Fragmento del texto
::::::::::

De dónde sale esto.

En mayo de 2009, fui a Los Ángeles en un viaje de trabajo. Se trataba de asistir a un evento anual al que sólo suelen ir los grandes jefes de ciertas empresas, pero ese año, un "gran jefe" no pudo ir y fui yo, una doña nadie. El blog nació sólo como una forma diferente y barata de comunicarme con mi familia y amigos mientras estaba allí, a 9 horas de distancia temporal. Pero luego, le cogí el gustillo y, aunque ya no estoy allí, sino en Madrid, considero que nuestras vidas son unas grandes súper producciones y que yo, al fin y al cabo, sigo siendo una doña nadie en Hollywood.

viernes, 30 de diciembre de 2011

Relativizando.

El otro día, fisgando entre los libros de El Corte Inglés de Goya, encontré El mundo amarillo, de Albert Espinosa. Este verano me leí del tirón, en un vuelo La Coruña-Madrid, su famoso "Si tú me dices ven, lo dejo todo... pero dime ven" y me interesé por ese otro título suyo, que desconocía.

Leí la sinopsis y en ella, se hablaba de los "seres amarillos", que es así como llama Espinosa a esas personas que se cruzan en nuestra vida, ya por unos segundos, ya por muchos años, y que la marcan de forma significativa, que la transforman, que hacen que cambiemos ciertos principios, o creencias, o perspectivas...

Uno de mis seres amarillos, para ayudarme a superar un miedo que me acompañaba desde pequeña, me dijo una frase que logró borrar de un plumazo el 80% de la intensidad de mi fobia: "A mayor mal, mayor bien".

Se podría entender de muchas maneras, pero en aquel contexto se refería a que, cuanta más cantidad de actos malvados hay en el mundo, más cantidad de actos buenos se llevan a cabo. Y es verdad.

Tras una tragedia, siempre nos han sorprendido las reacciones de solidaridad, de unión. Es en la adversidad donde sale lo peor y lo mejor de nosotros mismos.

Está claro que todo se comprende y todo existe porque tiene un opuesto. No hay ruido sin silencio, no hay luz sin oscuridad, no hay mentira sin verdad... y parece ser que no hay bien sin mal. Ni mal sin bien.

Sería fantástico que todos fuéramos capaces de ser solidarios, generosos y amables sin que fuera una simple reacción. Que lo fuéramos porque sí, constantemente. Que los anuncios navideños de Coca-Cola no tuvieran que apelar a ello.

Pero... llegará el 9 de enero y todos volveremos a ser los mismos. Porque el pobre en Navidad da más pena que en agosto. Porque queda peor estropearle al vecino la Nochebuena que el 12 de mayo. Porque es importante cenar con los compañeros en diciembre y en abril no viene a cuento.

Y todo esto no es más que por el contraste, por nuestra dualidad inherente, porque todo es relativo.

Feliz año nuevo.

martes, 6 de diciembre de 2011

Treinta años después.

Hay que ver la cantidad de espectáculos que proliferan alrededor de la vida del treintañero medio.

::::::::::

Registros proporcionados
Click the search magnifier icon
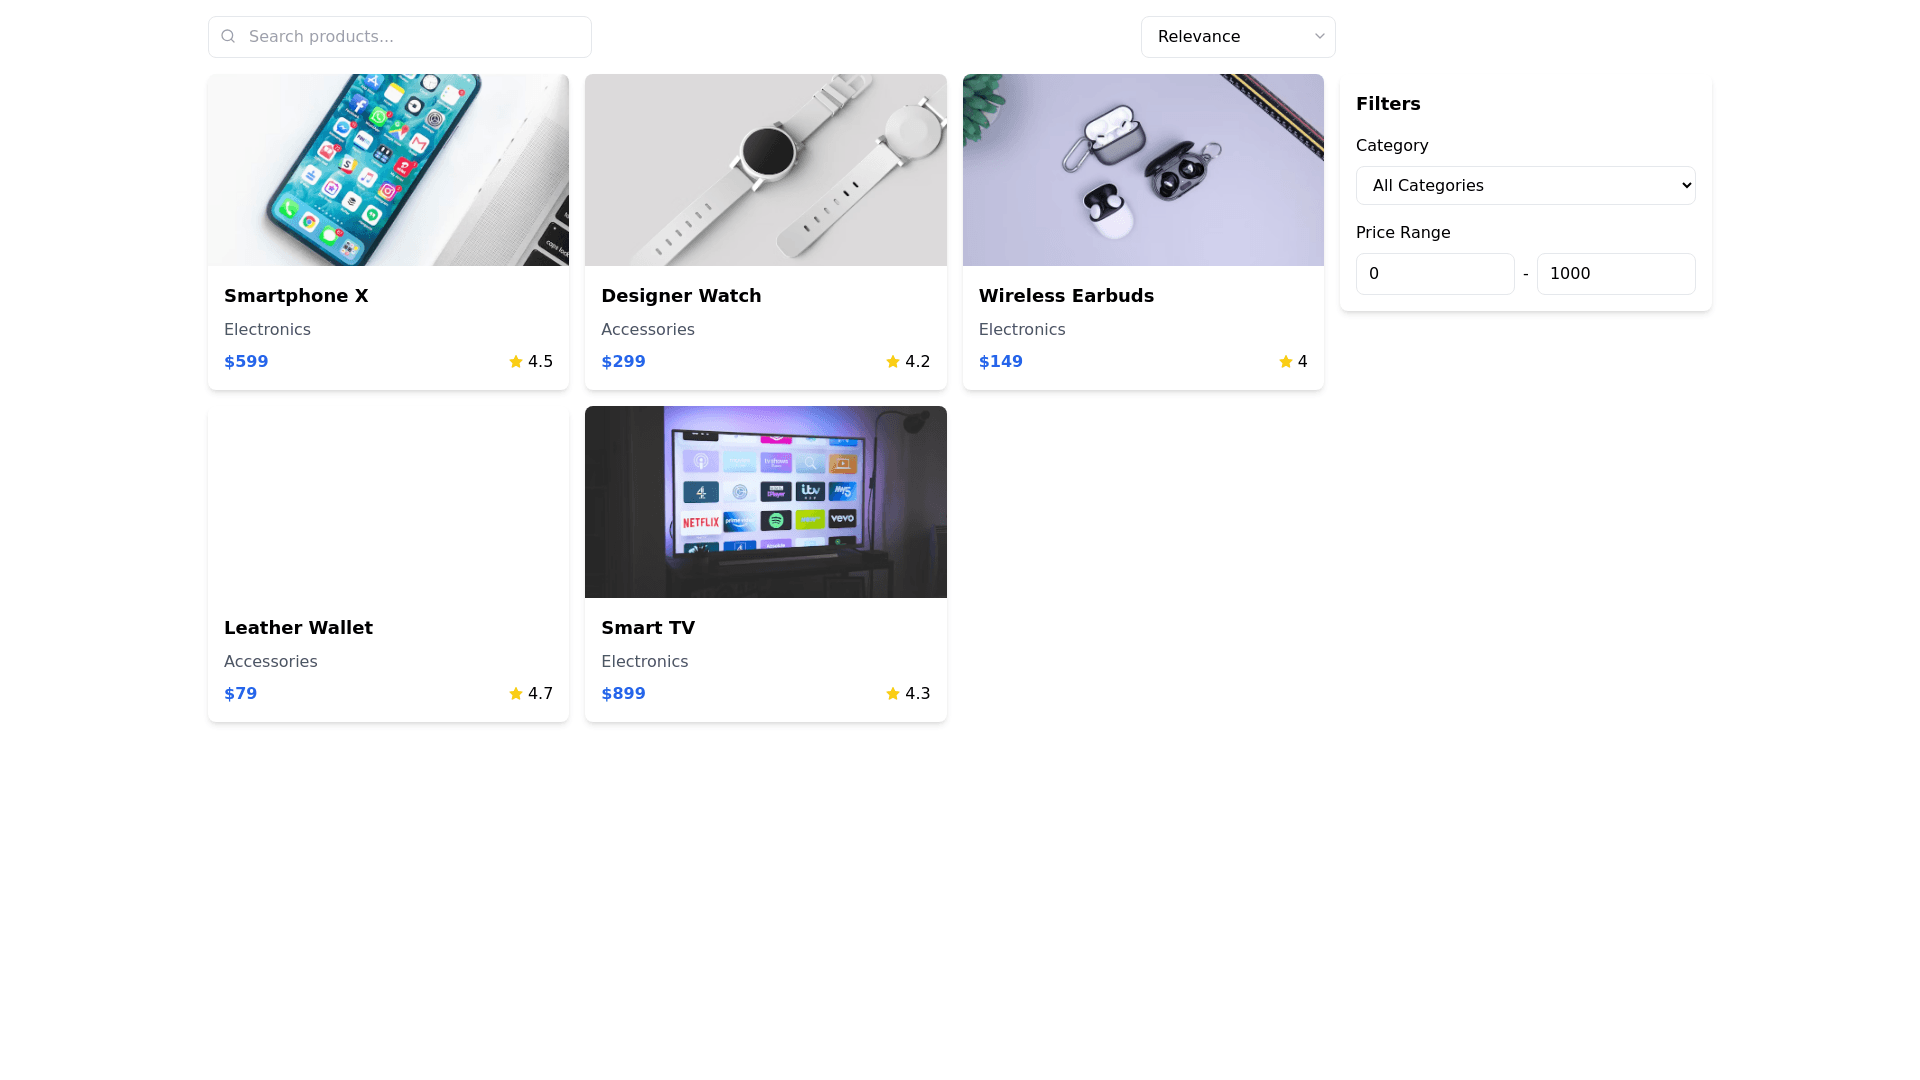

::::::::::

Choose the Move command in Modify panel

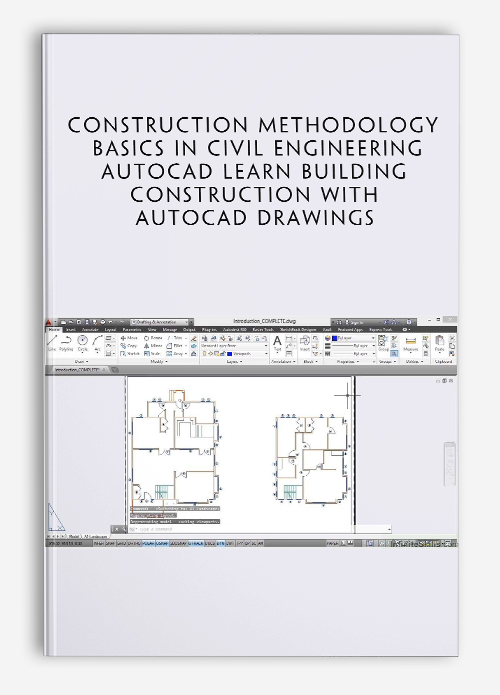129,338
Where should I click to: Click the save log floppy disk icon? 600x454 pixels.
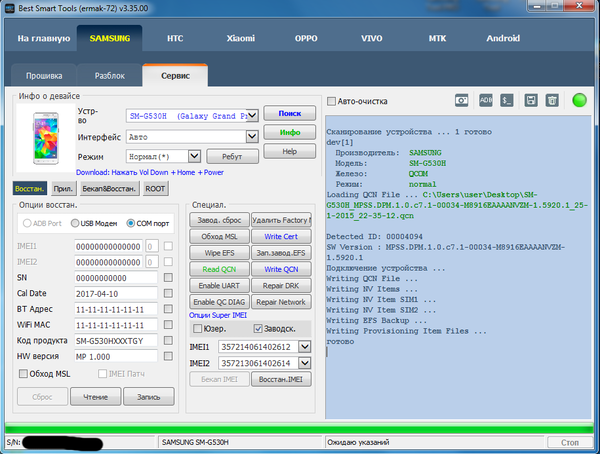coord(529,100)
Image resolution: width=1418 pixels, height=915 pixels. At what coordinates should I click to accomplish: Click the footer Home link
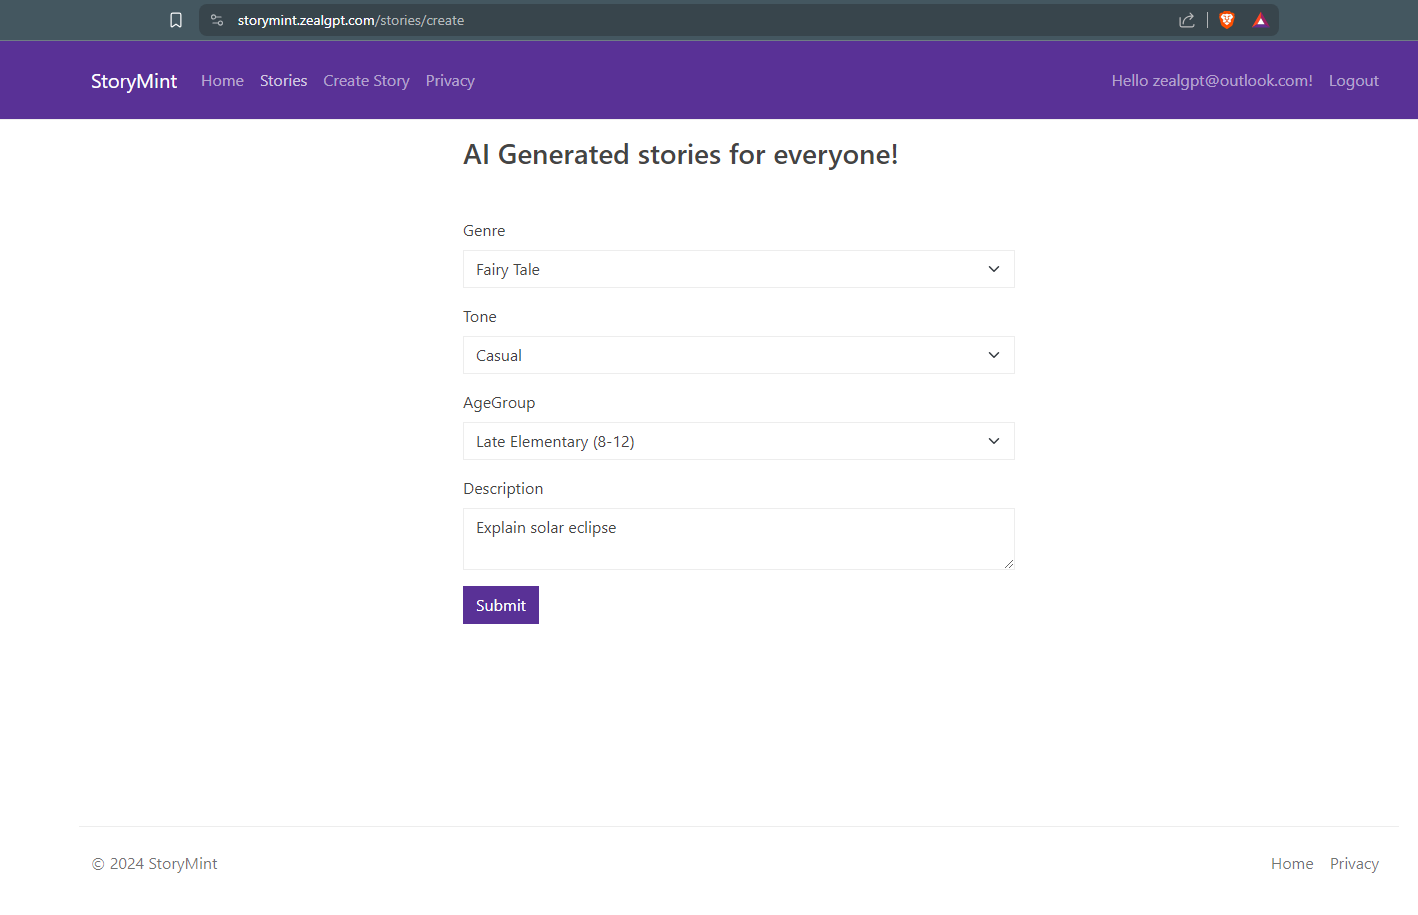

::::::::::

Instrucciones a seguir
Transcribe sin cambios el pasaje del texto del blog que va desde "Se podría entender" hasta "Y es verdad.", ambos incluidos. Los registros no guardan ninguna relación con el texto del blog.

Respuesta del ejercicio
Se podría entender de muchas maneras, pero en aquel contexto se refería a que, cuanta más cantidad de actos malvados hay en el mundo, más cantidad de actos buenos se llevan a cabo. Y es verdad.